Bagi Ali, Fatimah adalah sosok wanita yang
mengagumkan. Fatimah tak hanya memiliki paras yang cantik, tetapi juga
memiliki akhlak yang baik. Kesalehan dan rasa bakti yang tinggi kepada
Rasulullah dari diri Fatimah benar-benar mampu memesona Ali. Suatu ketika,
Rasulullah menghampiri Fatimah dengan luka yang memercik darah dan kepala yang
dilumuri isi perut unta. Fatimah geram, ia bersihkan luka-luka itu dengan hati
yang teriris. Setelah ia mengetahui bahwa itu adalah perbuatan kaum Quraisy, ia
tak lantas takut, tetapi dengan berani ia pergi menuju Kabah dan menghardik
para kaum Quraisy. Ini adalah bentuk keberanian yang ada dalam diri Fatimah
yang membuat Ali bin Abi Thalib kagum.
Berkaitan dengan cinta, dikisahkan bahwa Ali bin Abi Thalib
sendiri pun tidak mengetahui dengan pasti perasaan seperti itu bisa disebut
sebagai cinta atau tidak. Sampai suatu ketika, ia mendengar kabar yang
membuatnya terkejut tentang Fatimah yang akan dilamar oleh Abu Bakar Ash
Shiddiq.
Ali merasa bahwa ia sedang diri. Ali berpikir bahwa ia tak
dapat dibandingkan dengan Abu Bakar. Abu Bakar ialah lelaki yang iman dan
akhlaknya tak dapat diragukan. Lelaki yang rela membela Islam dengan harta dan
jiwanya. Abu Bakar menjadi teman Nabi dalam perjalanan hijrah, sementara Ali
hanya bertugas untuk menggantikan beliau menanti maut di ranjangnya. Dalam
dakwah, banyak tokoh bangsawan dan saudagar Mekah yang masuk Islam karena
ikhtiar Abu Bakar. Dari segi finansial, banyak budak muslim yang telah
dibebaskan dan para fakir yang telah dibela oleh Abu Bakar. Namun, Ali? Dari
banyak sisi, Abu Bakar dapat melakukan hal-hal yang belum bisa ‘Ali lakukan.
Dengan demikian, insya Allah akan lebih bisa membahagiakan Fatimah, pikirnya.
Menurut pemikiran Ali, ia hanyalah pemuda miskin dari
keluarga miskin yang tak dapat disejajarkan dengan Abu Bakar. “Inilah
persaudaraan dan cinta.

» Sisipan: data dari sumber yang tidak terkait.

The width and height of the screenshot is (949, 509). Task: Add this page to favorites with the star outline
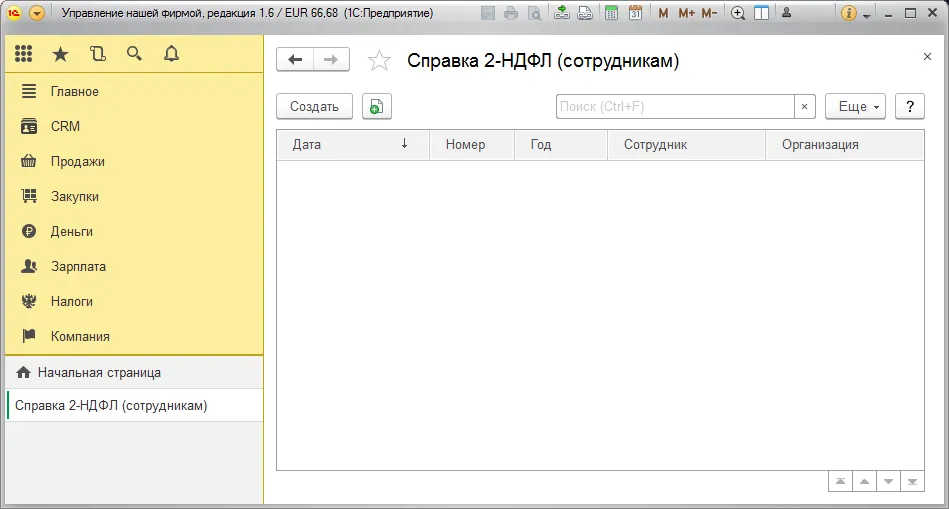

Aku mengutamakan Abu Bakar atas diriku dan aku
mengutamakan kebahagiaan Fathimah atas cintaku,” gumam Ali dalam hati.
Semangat Ali
Setelah beberapa waktu berlalu, Ali mendengar kabar yang
membuat hatinya bahagia. Tunas-tunas harapan di hatinya yang sempat layu
setelah mendengar kabar itu kini dapat tumbuh kembali. Kabar bahwa ternyata
Rasulullah menolak lamaran Abu Bakar. Lalu, apa yang Ali lakukan? Ali terus
menjaga semangatnya dalam mempersiapkan dan memantaskan diri agar bisa melamar
Fatimah kelak. Tentu saja, lagi-lagi kita dapat belajar cinta dari kisah islami
Ali bin Abi Thalib yang satu ini. Berjuang memperbaiki diri adalah salah satu
cara yang tepat dalam pemantasan diri.
Selanjutnya, apa yang terjadi? Lagi-lagi kesungguhan Ali
diuji. Setelah Abu Bakar, datang lagi seorang laki-laki yang melamar Fatimah.
Lelaki yang memiliki perangai yang gagah dan perkasa. Lelaki yang setelah
keislamannya berhasil membuat kaum muslimin berani mengangkat muka mereka
dengan tegak dan lelaki yang membuat para setan berlari karena takut akan
dirinya. Ia adalah Umar bin Khattab, salah satu orang terdekat Nabi.
Mengetahui hal ini, lagi-lagi Ali merasa bahwa dirinya tak
sepadan dan tak dapat disejajarkan dengannya. Umar bin Khattab adalah salah
seorang yang sangat dekat dengan Nabi. Ali mendengar sendiri betapa seringnya
Nabi mengatakan, “Aku datang bersama Abu Bakar dan Umar. Aku keluar bersama Abu
Bakar dan Umar. Aku masuk bersama Abu Bakr dan Umar ….” Ini membuktikan betapa
tinggi kedudukannya di sisi Nabi, di sisi ayah Fatimah.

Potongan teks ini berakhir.